Monday, January 27, 2014

Things to Know about Primary Progressive Multiple Sclerosis

Some people suffering from MS are actually diagnosed in the primary progressive multiple sclerosis phase. This means that patients are actually experiencing symptoms which last for days or even months. In this phase of the disease, the most common symptoms include numbness, tingling, weakness, bladder difficulty, as well as visual symptoms and unsteadiness. Symptoms progress gradually, as the disease becomes worse. 

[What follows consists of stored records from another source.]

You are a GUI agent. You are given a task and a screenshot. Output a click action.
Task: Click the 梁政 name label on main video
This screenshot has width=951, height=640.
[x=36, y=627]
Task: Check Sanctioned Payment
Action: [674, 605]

As the name of this phase indicates, this is a progressive condition, so symptoms only get worse over time. They will not commonly occur as sudden attacks. The way symptoms progress can vary from one case to another. The phases of progress when it comes to symptoms intensity can be followed by periods when they remain at staying level, with no visible changes.

The diagnosis of primary progressive multiple sclerosis can be a very complicated procedure. Based on symptoms, doctors can recommend special diagnosis procedures. MRI imaging of the brain and spinal cord may indicate the development of MS. The exact cause of the MS cannot be determined by specialists. However, it is thought that MS is caused by the combination of many factors, including genetic ones. The disease is not contagious and it is not life-threatening.

Statistics indicate that this phase of multiple sclerosis is most commonly diagnosed in people in the 40s or 50s. However, the disease can be diagnosed even earlier. Both men and women can suffer from this condition. There are various treatments that can be used by MS patients who are suffering from the primary progressive form of the disease. Patients are recommended to lead a healthy lifestyle, which can reduce the severity of the disturbing symptoms the disease causes. Exercise programs are highly recommended for these patients.

About 10 to 15 percent of all MS patients are diagnosed with the primary progressive form. It tends to be diagnosed later in life, being more common in people over 40. Statistics show that the symptoms of primary progressive multiple sclerosis commonly occur between the age of 35 and 39.
As there is no cause of MS, doctors cannot say how to prevent this condition. The only thing patients can do is to lead a healthy lifestyle, which will reduce the risk of developing many diseases.